Limitations & Future Work¶
- Larger certified radii require higher deletion rates, which may degrade the performance of the base algorithm when the concept dataset is very small (though it supports \(r\) up to 59 when \(|D|\) is large).
- Currently, a uniform sparsity \(K\) is used across all layers; layer-wise budget allocation might produce finer-grained sparsification.
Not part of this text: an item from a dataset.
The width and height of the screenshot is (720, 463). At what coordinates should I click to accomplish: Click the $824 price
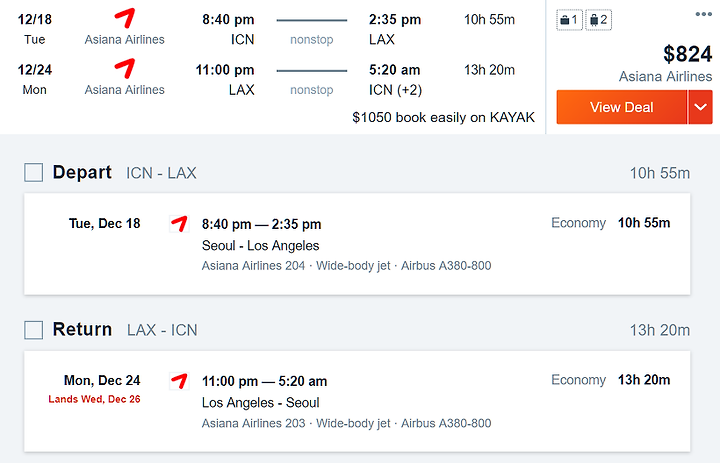(x=687, y=54)
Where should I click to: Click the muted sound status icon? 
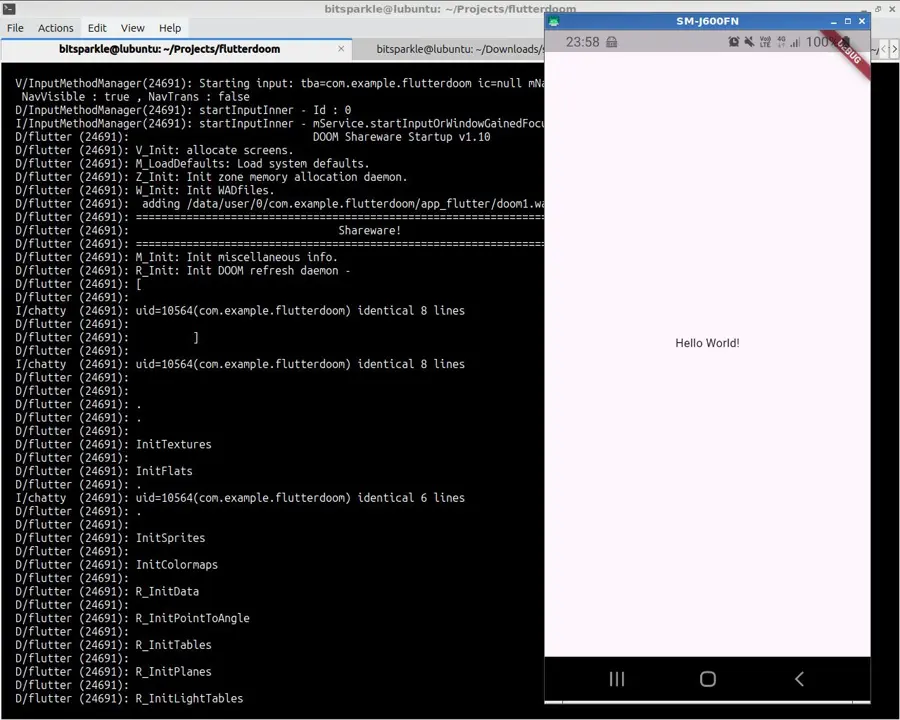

- Not yet validated on larger language models (e.g., LLaMA), multi-modal models, or sparse activation architectures.
- The certification guarantee is relative to a specific threat model and concept dataset and should not be misinterpreted as a complete explanation of model behavior.
Related Work & Insights¶
- ACDC (Conmy et al., 2023): Automatically discovers circuits through iterative edge pruning; one of the baselines for vision experiments in this paper.
- EAP-IG (Hanna et al., 2024): A circuit discovery method for language models that scores computational graph edges via integrated gradients; used as the base algorithm for language experiments.
- RS-Del (Huang et al., 2023): An edit distance certification method based on random deletion; provides the theoretical foundation for this certification framework.
- Fischer et al. (2021): Per-pixel certification methods for segmentation tasks, which inspired the per-component abstention design in this paper.